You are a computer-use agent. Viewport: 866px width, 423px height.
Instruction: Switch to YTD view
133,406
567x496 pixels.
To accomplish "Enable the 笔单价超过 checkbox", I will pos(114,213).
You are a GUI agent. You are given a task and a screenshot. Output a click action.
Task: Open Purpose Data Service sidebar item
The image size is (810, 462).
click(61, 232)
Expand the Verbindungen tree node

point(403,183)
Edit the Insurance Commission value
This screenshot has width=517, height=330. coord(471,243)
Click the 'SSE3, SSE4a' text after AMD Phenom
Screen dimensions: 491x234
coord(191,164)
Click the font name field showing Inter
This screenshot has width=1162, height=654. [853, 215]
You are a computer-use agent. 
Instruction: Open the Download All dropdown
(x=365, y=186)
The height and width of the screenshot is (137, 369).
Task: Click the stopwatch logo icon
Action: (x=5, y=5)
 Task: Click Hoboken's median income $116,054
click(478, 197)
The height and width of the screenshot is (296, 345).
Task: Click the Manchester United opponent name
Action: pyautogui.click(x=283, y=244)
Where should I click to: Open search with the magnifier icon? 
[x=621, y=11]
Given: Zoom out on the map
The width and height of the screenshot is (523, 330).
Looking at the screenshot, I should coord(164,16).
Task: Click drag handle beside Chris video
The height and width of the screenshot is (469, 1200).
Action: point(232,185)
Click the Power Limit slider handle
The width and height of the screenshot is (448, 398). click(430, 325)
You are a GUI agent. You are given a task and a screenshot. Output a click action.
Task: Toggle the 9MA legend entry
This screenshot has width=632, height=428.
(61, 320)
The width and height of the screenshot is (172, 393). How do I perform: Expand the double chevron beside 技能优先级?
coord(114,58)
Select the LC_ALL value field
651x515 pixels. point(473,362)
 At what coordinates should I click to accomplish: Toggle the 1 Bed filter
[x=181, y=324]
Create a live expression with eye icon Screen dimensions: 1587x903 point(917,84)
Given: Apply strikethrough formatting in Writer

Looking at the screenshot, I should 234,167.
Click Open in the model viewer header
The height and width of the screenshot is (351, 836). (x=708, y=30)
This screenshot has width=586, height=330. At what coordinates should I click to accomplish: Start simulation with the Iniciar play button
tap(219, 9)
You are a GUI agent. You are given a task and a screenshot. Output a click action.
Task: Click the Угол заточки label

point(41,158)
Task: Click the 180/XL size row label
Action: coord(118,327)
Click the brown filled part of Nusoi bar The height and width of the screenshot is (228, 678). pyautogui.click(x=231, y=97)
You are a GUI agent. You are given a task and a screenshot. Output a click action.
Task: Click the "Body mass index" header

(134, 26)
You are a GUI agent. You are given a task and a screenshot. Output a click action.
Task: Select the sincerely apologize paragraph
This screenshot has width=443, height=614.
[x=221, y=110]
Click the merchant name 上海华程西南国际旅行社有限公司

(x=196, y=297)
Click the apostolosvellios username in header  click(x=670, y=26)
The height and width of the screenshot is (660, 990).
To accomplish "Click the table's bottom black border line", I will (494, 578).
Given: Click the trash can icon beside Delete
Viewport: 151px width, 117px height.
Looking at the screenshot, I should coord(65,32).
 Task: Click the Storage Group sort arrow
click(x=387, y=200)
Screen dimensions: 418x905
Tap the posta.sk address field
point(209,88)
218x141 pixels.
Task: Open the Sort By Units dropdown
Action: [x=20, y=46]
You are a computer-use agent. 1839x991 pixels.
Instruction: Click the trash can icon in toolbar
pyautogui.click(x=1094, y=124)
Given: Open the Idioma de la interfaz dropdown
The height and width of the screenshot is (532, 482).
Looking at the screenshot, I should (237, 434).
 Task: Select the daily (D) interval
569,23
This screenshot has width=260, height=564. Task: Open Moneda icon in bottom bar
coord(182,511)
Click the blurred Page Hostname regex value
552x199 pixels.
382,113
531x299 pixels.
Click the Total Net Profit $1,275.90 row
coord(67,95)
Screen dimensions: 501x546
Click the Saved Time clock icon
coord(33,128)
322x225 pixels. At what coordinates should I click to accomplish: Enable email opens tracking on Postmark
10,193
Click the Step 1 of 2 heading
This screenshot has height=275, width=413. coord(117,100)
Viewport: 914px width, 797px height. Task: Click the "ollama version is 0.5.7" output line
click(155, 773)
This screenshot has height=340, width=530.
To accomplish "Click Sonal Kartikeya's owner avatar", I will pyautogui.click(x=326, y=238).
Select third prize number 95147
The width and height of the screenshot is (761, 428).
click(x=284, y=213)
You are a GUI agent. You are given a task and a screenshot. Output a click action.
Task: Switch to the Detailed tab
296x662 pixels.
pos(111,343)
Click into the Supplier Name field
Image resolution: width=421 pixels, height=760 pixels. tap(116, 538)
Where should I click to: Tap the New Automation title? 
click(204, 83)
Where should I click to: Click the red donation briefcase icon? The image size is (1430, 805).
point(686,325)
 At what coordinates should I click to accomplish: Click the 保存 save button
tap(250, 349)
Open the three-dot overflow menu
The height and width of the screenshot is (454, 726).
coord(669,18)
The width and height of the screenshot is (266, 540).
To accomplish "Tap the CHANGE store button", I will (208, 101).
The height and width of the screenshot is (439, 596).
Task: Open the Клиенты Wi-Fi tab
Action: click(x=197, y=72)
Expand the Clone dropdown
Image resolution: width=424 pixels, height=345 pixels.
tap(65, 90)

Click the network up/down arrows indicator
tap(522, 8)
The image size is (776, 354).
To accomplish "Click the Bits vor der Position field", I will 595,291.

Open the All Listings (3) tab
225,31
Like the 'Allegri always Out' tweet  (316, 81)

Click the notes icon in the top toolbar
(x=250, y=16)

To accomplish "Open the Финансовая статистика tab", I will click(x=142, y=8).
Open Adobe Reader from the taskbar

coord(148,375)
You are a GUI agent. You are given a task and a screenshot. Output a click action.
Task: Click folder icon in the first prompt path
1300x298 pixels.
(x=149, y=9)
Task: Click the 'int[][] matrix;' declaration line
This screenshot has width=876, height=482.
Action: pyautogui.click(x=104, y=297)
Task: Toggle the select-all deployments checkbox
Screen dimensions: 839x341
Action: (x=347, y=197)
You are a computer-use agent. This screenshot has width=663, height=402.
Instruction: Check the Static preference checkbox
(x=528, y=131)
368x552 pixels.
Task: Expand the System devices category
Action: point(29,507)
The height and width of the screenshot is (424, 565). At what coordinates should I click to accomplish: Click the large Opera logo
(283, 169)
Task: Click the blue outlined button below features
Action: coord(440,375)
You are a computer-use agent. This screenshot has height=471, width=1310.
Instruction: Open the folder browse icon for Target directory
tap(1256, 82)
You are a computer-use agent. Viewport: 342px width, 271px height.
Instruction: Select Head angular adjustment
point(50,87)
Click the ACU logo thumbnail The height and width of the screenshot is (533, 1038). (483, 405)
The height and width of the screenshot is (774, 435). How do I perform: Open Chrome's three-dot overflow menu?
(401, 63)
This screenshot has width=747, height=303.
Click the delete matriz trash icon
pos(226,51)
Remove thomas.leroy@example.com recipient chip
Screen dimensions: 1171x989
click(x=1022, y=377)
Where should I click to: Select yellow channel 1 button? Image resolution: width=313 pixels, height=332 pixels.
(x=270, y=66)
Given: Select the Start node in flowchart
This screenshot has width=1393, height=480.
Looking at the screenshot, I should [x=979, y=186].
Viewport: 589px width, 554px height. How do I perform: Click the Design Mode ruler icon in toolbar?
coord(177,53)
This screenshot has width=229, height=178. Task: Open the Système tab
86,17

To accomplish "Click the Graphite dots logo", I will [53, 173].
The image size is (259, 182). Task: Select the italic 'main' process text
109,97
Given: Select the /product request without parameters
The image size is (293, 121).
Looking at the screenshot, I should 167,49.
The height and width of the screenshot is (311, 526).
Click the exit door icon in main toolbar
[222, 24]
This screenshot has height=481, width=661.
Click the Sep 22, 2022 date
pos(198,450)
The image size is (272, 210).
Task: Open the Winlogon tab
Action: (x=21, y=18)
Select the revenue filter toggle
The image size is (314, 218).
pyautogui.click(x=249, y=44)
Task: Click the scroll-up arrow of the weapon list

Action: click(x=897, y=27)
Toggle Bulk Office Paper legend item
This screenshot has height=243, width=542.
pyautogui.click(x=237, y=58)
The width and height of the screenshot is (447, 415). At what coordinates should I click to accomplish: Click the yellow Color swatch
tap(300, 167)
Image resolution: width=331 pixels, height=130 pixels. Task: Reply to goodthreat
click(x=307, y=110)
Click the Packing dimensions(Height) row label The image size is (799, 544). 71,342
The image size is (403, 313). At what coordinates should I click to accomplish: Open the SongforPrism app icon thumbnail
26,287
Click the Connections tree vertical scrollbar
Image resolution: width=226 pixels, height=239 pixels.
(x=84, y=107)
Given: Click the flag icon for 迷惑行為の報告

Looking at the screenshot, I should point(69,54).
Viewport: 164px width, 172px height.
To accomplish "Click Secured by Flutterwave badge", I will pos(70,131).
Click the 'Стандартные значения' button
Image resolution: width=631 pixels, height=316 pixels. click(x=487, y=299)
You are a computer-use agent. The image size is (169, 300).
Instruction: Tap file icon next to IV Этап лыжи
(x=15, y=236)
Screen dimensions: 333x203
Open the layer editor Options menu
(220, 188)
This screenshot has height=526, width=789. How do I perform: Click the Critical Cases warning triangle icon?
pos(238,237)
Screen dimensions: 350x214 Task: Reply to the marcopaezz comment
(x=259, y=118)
* * *
§ **WHAT YOU ARE ASKED TO DO**: How many lines of the data above include the word "computer"? Only that number should be returned.

§ **EXERCISE ANSWER**: 7